In the Trump campaign’s reaction to the ad, they continue to go after DeSantis, noting his glitch-filled announcement on Twitter Spaces.
“Rookie mistakes and unforced errors— that’s who DeSantis is and he’s fumbling around to find a way to salvage his dying campaign. So now his political benefactor is trying to gaslight voters and blatantly lie in order to manipulate an election,” said Trump campaign spokesperson Steven Cheung.
On a radio show appearance on Thursday, DeSantis claimed Trump is “cherry picking” and “manipulating” votes and noted Trump’s support for raising the retirement age to 70 in his 2000 book, “The America We Deserve.”
“Now he’s attacking me for some of these budget votes where you have hundreds of pages of different policy proposals,” DeSantis said on Nashville’s “The Matt Murphy Radio Show.”
Former Vice President Mike Pence, who is considering a presidential run in 2024, has openly talked about making changes to the entitlement programs. In an interview with Iowa’s Des Moines Register on Wednesday, he said raising the retirement age “certainly should be on the table” but that changes shouldn’t be made to anyone over 40 years old. Nikki Haley, an already declared candidate, has proposed entitlement reform for younger generations, specifically changing the retirement age.

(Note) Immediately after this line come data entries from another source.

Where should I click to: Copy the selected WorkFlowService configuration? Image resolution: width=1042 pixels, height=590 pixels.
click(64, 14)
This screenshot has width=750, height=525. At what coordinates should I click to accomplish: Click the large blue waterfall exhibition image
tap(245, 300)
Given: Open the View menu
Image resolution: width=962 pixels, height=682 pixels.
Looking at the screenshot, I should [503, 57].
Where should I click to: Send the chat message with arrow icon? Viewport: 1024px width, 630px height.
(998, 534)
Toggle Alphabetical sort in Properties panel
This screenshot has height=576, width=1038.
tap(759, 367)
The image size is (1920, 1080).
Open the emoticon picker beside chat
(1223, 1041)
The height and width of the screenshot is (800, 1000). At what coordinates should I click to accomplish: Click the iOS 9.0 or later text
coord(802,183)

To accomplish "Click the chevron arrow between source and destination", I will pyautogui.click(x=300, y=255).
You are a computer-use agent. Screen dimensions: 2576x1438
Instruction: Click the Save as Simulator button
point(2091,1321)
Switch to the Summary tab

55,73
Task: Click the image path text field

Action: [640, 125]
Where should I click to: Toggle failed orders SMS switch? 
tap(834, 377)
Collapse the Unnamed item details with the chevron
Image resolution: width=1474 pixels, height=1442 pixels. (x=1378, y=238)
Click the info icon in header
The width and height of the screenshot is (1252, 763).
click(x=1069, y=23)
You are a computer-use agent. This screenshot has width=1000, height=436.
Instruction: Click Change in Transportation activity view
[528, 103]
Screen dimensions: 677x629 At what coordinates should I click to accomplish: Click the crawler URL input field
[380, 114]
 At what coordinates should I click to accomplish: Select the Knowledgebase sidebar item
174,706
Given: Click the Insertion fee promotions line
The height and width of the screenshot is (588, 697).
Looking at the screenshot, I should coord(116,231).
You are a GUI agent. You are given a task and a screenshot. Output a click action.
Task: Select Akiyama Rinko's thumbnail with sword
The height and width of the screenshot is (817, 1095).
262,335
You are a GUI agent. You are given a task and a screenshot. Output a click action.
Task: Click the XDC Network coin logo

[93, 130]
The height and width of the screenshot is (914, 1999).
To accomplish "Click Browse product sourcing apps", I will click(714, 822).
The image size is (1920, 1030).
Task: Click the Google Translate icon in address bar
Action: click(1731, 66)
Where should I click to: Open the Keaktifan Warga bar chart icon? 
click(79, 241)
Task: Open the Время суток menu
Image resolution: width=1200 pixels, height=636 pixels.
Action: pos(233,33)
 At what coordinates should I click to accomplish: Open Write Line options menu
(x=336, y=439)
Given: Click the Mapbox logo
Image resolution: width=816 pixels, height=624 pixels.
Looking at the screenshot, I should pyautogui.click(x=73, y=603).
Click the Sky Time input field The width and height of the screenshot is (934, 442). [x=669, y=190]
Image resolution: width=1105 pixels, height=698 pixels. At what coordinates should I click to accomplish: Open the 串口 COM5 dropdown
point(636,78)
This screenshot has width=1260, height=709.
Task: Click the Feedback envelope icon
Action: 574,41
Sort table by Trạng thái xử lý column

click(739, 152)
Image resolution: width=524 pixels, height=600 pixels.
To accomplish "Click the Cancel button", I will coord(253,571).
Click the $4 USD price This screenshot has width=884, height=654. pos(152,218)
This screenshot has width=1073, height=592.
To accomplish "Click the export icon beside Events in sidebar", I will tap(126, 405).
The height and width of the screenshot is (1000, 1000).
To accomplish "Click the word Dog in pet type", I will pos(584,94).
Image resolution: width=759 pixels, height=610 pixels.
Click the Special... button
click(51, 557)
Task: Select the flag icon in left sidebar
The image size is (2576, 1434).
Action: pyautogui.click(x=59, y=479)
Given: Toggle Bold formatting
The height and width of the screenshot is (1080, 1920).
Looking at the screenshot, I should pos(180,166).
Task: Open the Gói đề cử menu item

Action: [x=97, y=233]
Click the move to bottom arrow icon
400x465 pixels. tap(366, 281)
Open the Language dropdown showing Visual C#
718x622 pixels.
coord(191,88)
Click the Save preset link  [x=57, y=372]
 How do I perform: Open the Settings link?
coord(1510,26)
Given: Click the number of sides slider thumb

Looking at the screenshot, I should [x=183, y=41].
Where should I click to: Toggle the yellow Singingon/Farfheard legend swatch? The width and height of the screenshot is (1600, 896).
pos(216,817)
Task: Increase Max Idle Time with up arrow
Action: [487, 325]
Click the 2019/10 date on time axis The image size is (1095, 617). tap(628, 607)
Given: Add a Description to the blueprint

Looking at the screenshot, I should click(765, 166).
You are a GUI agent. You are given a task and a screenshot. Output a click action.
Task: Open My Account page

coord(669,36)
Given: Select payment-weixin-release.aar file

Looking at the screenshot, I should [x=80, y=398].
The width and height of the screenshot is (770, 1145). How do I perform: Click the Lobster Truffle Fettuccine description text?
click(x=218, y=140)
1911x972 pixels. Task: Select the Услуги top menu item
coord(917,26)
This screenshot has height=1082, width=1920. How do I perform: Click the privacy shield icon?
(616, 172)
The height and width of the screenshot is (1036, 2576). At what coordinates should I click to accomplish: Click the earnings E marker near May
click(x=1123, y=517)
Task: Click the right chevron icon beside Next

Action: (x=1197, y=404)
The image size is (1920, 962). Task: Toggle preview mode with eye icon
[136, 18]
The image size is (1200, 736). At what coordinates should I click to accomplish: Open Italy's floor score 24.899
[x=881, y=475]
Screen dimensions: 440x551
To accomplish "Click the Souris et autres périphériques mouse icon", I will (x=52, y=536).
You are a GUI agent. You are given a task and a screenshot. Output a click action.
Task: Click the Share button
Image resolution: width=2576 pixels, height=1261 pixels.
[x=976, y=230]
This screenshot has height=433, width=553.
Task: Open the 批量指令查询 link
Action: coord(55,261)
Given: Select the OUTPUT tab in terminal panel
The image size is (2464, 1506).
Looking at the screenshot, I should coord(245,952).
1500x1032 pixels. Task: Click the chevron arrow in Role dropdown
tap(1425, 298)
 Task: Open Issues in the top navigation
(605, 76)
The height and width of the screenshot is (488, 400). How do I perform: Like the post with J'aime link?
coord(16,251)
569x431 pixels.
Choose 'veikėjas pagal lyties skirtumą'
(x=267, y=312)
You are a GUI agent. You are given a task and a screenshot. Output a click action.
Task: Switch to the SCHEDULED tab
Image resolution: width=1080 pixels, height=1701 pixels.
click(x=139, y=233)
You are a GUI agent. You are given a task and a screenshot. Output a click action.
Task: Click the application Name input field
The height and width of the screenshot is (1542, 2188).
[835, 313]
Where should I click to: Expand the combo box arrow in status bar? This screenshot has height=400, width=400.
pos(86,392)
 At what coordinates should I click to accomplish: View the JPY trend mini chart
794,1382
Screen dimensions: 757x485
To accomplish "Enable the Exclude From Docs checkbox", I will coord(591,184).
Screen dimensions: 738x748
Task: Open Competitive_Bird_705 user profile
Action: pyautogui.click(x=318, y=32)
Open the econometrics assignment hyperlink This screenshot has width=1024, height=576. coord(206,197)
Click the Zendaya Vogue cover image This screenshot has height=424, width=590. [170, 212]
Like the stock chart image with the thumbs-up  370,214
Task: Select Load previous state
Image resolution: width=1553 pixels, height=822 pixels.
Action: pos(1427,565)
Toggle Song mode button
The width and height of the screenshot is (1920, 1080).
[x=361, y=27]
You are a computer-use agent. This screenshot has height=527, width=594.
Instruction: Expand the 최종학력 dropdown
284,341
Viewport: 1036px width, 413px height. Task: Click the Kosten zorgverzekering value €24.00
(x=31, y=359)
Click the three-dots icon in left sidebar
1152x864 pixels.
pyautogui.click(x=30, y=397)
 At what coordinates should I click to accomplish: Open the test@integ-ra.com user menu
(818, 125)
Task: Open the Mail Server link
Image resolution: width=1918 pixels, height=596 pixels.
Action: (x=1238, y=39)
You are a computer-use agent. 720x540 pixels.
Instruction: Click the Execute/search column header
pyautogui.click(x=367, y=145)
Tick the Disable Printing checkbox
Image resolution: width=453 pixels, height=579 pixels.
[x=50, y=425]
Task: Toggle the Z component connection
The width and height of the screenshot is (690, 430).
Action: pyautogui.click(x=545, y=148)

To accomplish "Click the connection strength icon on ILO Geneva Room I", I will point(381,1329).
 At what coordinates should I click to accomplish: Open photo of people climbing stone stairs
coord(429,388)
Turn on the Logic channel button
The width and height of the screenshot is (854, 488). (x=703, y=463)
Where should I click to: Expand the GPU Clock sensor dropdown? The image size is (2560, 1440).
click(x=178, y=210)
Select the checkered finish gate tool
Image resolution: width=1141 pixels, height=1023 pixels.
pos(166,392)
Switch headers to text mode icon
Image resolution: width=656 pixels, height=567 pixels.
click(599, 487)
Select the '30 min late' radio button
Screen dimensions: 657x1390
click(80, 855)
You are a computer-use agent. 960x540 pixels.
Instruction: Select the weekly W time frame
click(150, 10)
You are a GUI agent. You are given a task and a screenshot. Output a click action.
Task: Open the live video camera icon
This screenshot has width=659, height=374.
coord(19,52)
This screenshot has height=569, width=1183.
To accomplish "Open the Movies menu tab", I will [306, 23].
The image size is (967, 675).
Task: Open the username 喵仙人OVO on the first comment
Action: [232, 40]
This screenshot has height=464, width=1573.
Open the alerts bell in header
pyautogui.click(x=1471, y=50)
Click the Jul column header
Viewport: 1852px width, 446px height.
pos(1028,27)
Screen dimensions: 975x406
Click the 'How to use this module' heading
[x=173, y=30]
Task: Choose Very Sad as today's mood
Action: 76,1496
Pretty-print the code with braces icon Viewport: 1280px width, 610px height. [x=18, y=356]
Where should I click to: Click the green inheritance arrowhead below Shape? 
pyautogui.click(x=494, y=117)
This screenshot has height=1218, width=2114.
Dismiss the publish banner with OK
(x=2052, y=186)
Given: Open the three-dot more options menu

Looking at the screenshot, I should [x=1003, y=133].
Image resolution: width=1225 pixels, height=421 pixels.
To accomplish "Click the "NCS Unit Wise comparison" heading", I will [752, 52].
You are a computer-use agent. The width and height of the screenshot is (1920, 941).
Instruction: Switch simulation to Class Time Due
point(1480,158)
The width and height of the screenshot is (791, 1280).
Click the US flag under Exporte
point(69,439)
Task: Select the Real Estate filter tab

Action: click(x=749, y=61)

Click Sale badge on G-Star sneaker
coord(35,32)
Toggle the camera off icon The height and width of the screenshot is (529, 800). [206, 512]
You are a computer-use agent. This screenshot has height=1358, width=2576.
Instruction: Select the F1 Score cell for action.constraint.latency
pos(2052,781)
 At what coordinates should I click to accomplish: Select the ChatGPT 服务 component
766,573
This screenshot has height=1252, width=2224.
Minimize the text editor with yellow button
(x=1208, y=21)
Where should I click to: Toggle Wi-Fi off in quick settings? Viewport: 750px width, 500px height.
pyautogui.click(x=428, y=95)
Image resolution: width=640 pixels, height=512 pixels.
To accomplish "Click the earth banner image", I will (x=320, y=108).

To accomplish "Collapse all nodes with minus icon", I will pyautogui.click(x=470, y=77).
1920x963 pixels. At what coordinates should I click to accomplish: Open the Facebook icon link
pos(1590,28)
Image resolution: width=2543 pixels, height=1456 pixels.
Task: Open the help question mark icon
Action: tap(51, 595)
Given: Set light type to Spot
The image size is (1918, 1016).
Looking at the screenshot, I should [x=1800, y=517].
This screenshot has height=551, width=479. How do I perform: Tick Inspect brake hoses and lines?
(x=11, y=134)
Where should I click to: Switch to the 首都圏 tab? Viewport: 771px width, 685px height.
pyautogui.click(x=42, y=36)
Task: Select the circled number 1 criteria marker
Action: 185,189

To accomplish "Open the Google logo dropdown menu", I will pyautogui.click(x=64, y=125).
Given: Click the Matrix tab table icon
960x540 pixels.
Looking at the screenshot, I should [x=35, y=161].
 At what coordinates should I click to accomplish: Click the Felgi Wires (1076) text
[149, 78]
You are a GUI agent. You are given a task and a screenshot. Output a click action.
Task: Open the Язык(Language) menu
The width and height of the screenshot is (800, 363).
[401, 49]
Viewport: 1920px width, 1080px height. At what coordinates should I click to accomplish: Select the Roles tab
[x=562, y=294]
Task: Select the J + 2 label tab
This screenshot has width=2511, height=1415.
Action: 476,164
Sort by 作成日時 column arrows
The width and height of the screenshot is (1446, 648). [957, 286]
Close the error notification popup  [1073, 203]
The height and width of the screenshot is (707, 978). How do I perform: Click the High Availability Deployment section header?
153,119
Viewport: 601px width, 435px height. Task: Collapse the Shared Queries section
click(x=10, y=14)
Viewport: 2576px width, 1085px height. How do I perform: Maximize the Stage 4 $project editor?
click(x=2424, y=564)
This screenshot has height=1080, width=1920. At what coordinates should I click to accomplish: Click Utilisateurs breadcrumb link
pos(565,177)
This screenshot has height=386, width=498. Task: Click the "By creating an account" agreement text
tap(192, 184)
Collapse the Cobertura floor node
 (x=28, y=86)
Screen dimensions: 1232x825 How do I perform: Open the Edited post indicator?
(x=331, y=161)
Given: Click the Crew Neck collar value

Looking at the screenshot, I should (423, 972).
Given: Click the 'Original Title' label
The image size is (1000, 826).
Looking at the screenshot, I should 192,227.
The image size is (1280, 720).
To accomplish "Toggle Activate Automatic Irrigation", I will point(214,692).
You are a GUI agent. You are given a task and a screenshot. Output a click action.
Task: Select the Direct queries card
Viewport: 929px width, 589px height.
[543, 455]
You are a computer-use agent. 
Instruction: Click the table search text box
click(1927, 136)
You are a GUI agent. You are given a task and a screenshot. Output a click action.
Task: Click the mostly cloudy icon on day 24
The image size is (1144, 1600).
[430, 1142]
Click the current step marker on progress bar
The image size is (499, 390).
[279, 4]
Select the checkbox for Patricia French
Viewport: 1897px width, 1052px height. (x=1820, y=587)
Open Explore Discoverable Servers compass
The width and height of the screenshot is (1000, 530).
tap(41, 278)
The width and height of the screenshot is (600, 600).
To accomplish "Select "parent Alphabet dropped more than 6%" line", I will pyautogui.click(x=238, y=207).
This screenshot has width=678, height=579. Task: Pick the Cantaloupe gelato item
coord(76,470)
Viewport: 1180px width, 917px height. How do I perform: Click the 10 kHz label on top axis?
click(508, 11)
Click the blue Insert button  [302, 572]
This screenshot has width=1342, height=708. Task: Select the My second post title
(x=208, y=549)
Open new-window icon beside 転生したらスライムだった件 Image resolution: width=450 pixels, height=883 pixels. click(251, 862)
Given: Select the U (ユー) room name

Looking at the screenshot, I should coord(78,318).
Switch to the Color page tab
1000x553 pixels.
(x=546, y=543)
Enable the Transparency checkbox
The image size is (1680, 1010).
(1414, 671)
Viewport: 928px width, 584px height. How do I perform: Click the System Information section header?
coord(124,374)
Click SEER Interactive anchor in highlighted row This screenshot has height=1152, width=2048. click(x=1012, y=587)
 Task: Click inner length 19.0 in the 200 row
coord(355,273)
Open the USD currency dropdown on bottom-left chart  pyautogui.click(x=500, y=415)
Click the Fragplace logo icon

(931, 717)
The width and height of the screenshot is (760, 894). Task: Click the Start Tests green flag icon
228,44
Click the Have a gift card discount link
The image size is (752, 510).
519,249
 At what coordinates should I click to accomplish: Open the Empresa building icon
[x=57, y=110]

The Club for Growth group aired a previous ad critical of Trump’s stances on Social Security, and has clashed with the former president since the 2022 midterm elections, where the group and Trump backed opposing GOP candidates in the Republican primaries. The group has not yet endorsed in the 2024 Republican primary, but did host a February donor retreat of potential and declared candidates. Trump was not invited.
The LIV Golf tour, which is backed by Saudi Arabia’s sovereign wealth fund, is scheduled to appear at two other Trump golf courses in Bedminister, New Jersey and Miami.